■ Work required
Copy the lines between the one containing "You are a computer-use agent. The width" and the one containing "[x=229, y=324]", inclusive, leaving out the pictures.

■ Dataset excerpts
"""
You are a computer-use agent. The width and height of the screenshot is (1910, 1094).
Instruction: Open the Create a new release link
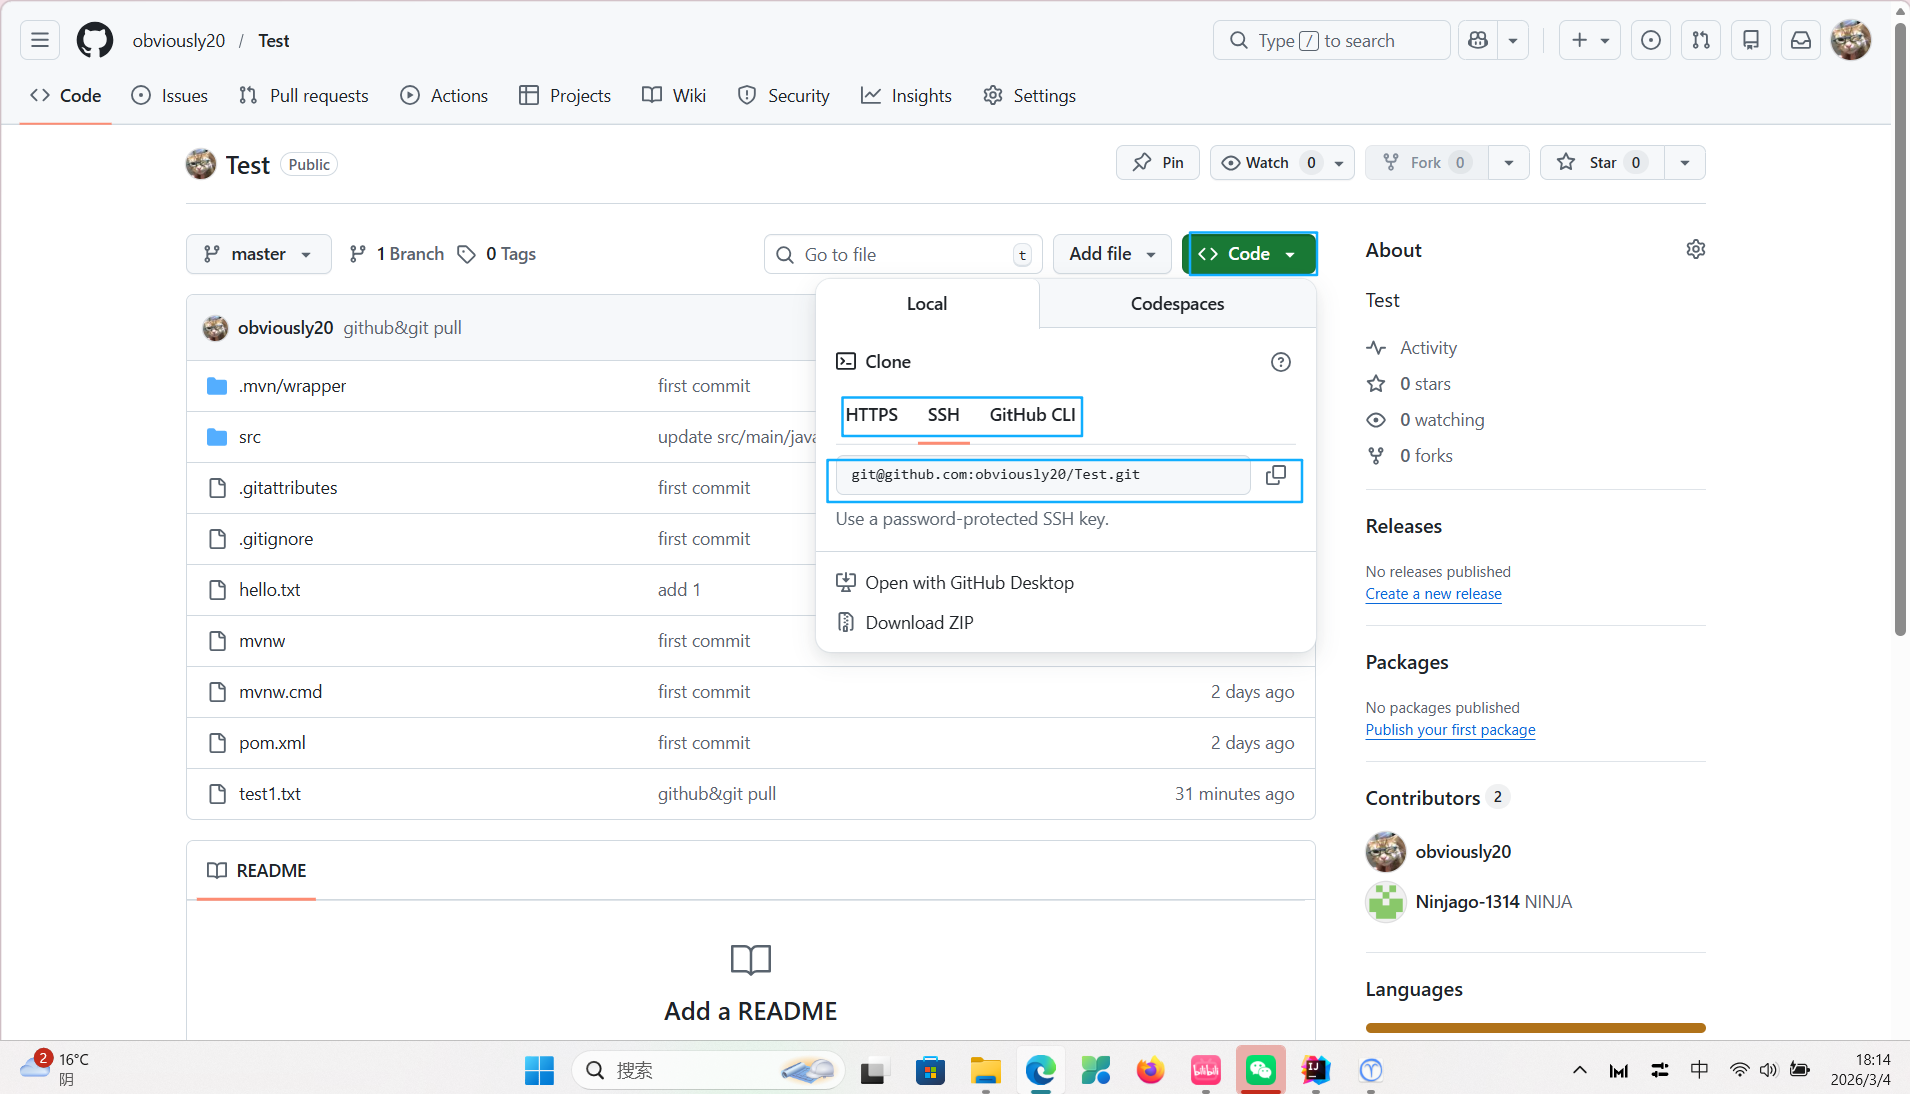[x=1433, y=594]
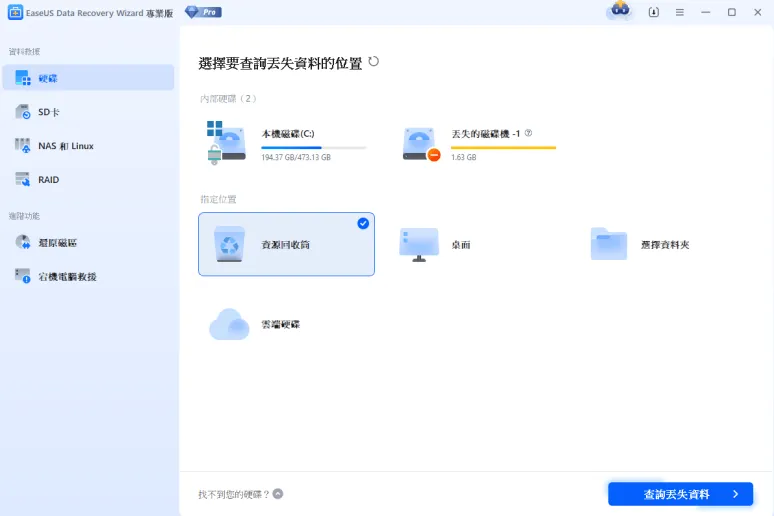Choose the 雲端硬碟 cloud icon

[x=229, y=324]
"""
"""
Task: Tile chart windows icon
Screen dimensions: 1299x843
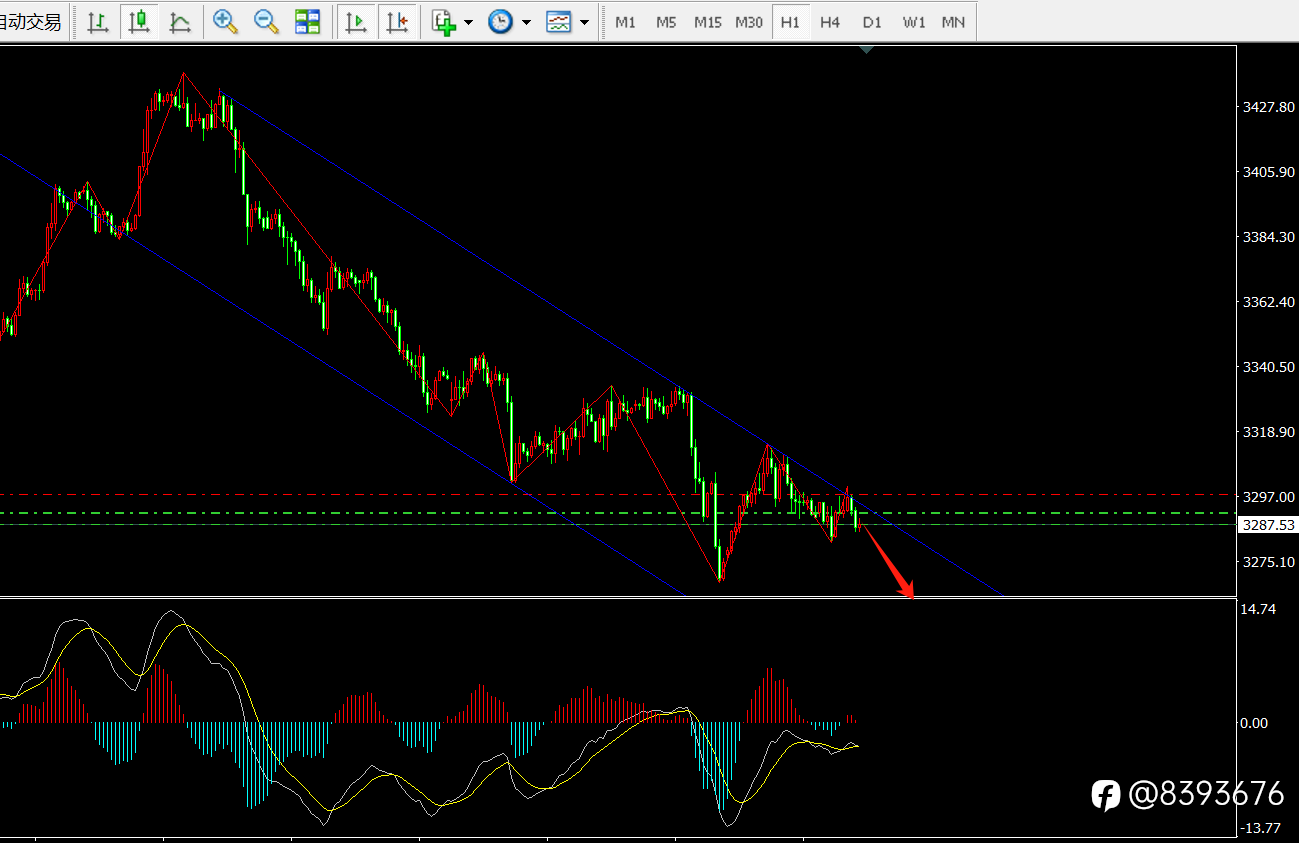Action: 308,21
"""
"""
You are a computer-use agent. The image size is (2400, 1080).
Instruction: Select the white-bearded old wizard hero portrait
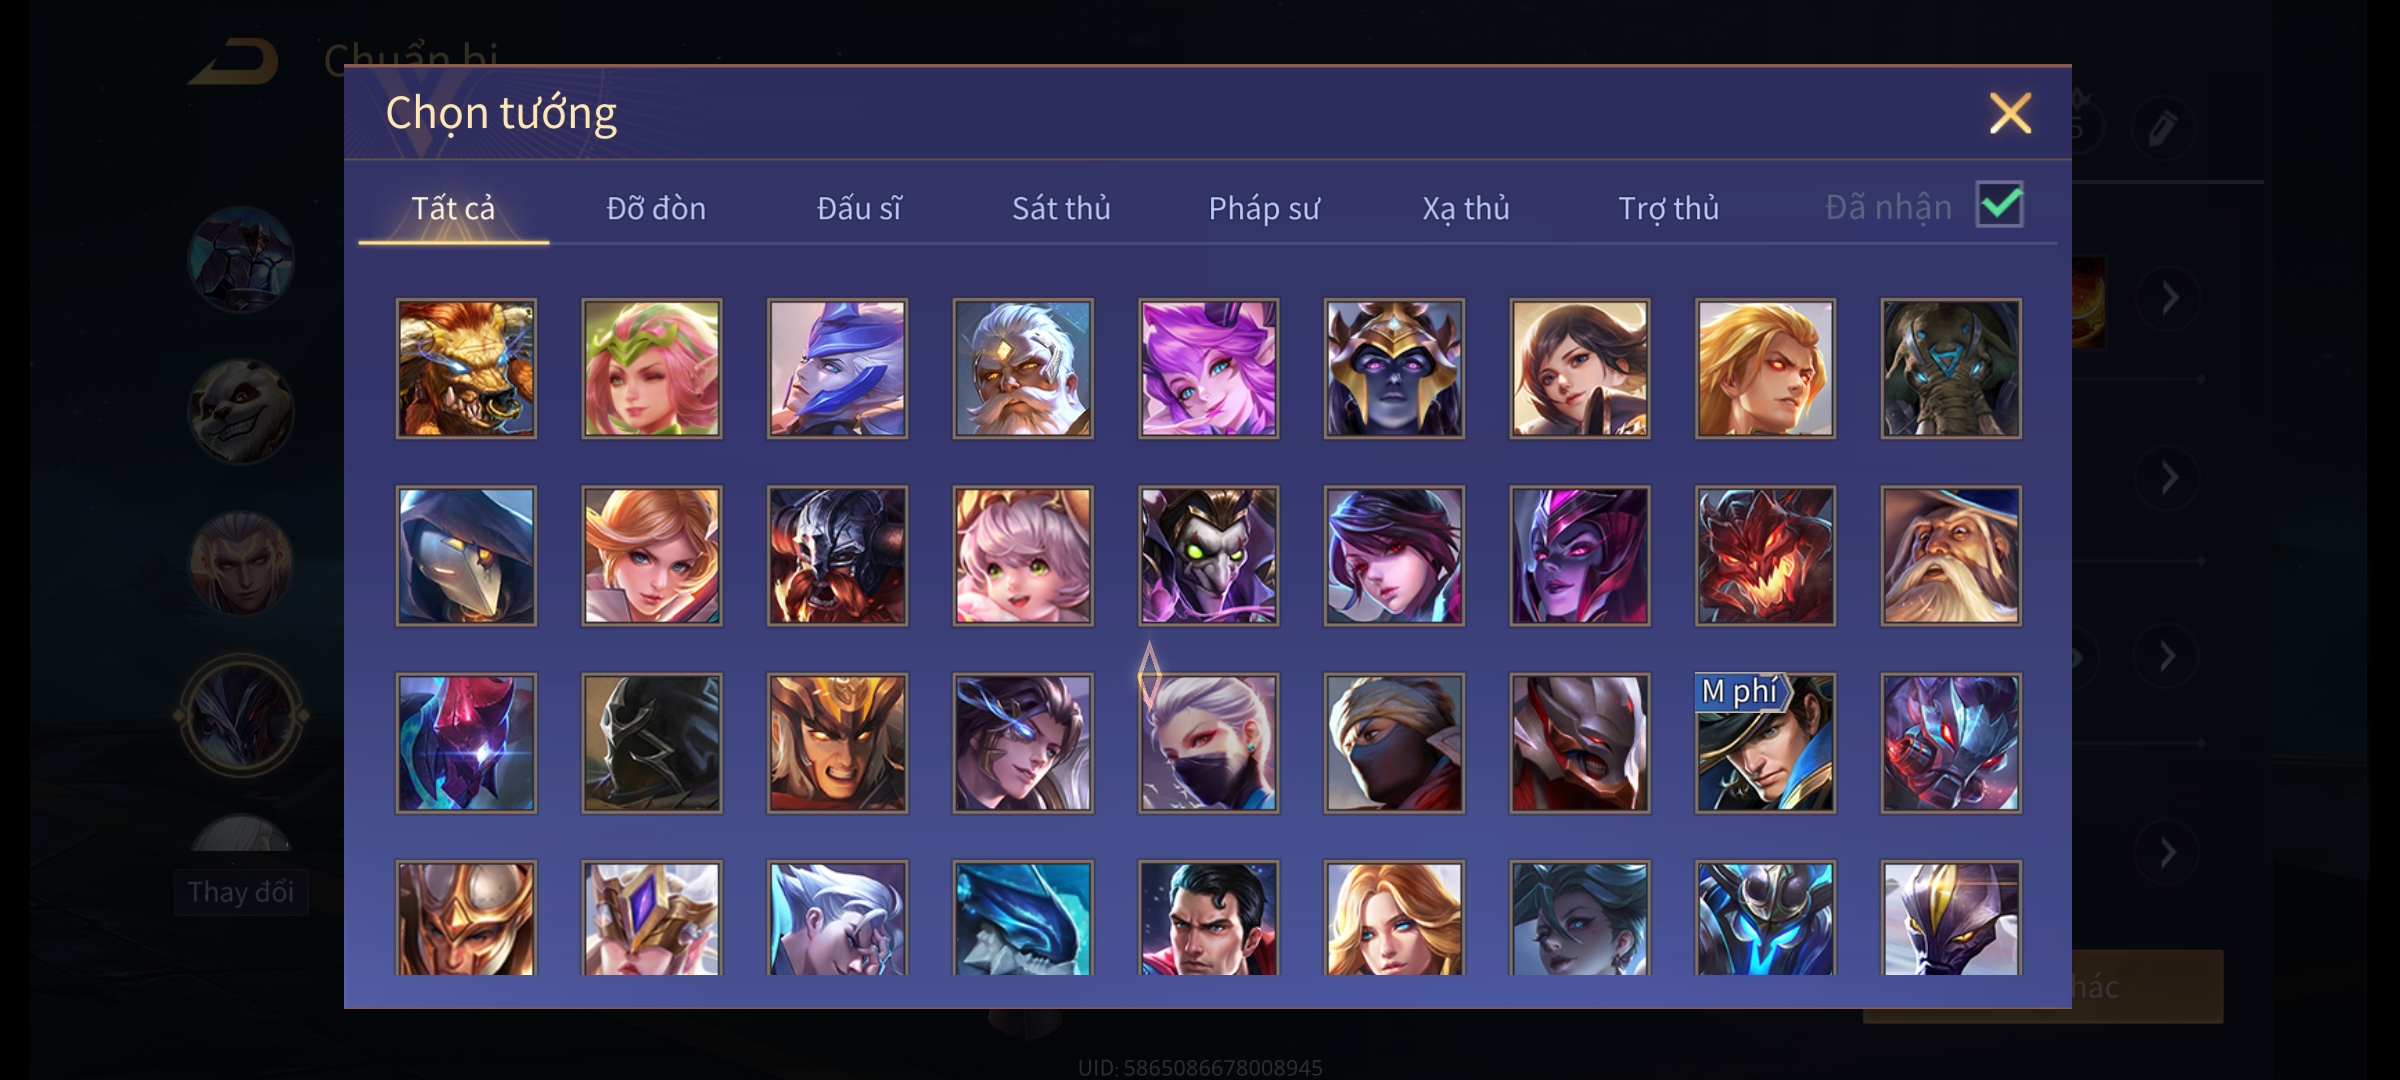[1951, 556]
"""
■ Finished exercise
You are a computer-use agent. The width and height of the screenshot is (1910, 1094).
Instruction: Open the Create a new release link
[x=1433, y=594]
Choose the 雲端硬碟 cloud icon

[x=229, y=324]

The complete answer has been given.